Однако и страх божий тоже имел: убийцу или душегуба не покроет.
— Вы, братцы, этого греха и на душу не берите, — говорит, бывало, — за этакие дела и под суд попасть можно. А вы мошенника-то откройте, да и себя не забывайте.
— Да как же, мол, это так, Иван Петрович? — спрашиваем мы.
— А вот как. Убийца-то он один, да знакомых да сватовей у него чуть не целый уезд; ты вот и поди перебирать всех этих знакомых, да и преступника-то подмасли, чтоб он побольше народу оговаривал: был, мол, в таком-то часу у такого-то крестьянина? не пошел ли от него к такому-то? а часы выбирай те, которые нужно… ну, и привлекай, и привлекай. Если умен да дело знаешь, так много тут божьего народа спутать можно; а потом и начинай распутывать. Разумеется, все эти оговоры вздор и кончатся пустяками, да ты-то дело свое сделал: и мужичка от напраслины очистил, и сам сердечную благодарность получил, и преступника уличил.
А то была у нас и такая манера: заведешь, бывало, следствие, примерно хоть по конокрадству; облупишь мошенника, да и пустишь на волю. Смотришь, через месяц опять попался — опять слупишь и опять выпустишь. До тех, сударь, пор этак действуешь, покуда на голубчике, что называется, лягушечьего пуха не останется. Ну, тогда уж шалишь, любезный, ступай в острог и взаправду.
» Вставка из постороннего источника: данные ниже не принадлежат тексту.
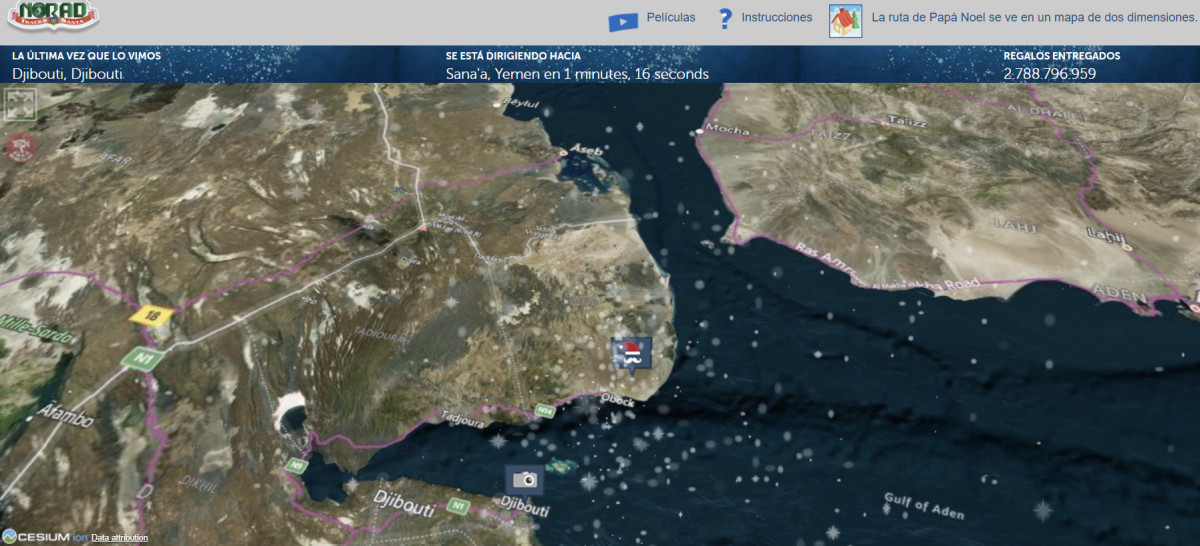Click the snowy house icon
Оно, вы скажете, скверно преступника покрывать, а я вам доложу, что не покрывать, а примерно, значит, пользоваться обстоятельствами дела. Ведь мы знаем, что он наших рук не минует, так отчего ж и не потешить его?
Жил у нас в уезде купчина, миллионщик, фабрику имел кумачную, большие дела вел. Ну, хоть что хочешь, нет нам от него прибыли, да и только! так держит ухо востро, что на-поди. Разве только иногда чайком попотчует да бутылочку холодненького разопьет с нами — вот и вся корысть. Думали мы, думали, как бы нам этого подлеца купчишку на дело натравить — не идет, да и все тут, даже зло взяло. А купец видит это, смеяться не смеется, а так, равнодушествует, будто не замечает.
Что же бы вы думали? Едем мы однажды с Иваном Петровичем на следствие: мертвое тело нашли неподалеку от фабрики. Едем мы это мимо фабрики и разговариваем меж себя, что вот подлец, дескать, ни на какую штуку не лезет. Смотрю я, однако, мой Иван Петрович задумался, и как я в него веру большую имел, так и думаю: выдумает он что-нибудь, право выдумает. Ну, и выдумал. На другой день, сидим мы это утром и опохмеляемся.
— А что, — говорит, — дашь половину, коли купец тебе тысячи две отвалит?
— Да что ты, Иван Петрович, в уме ли? две тысячи!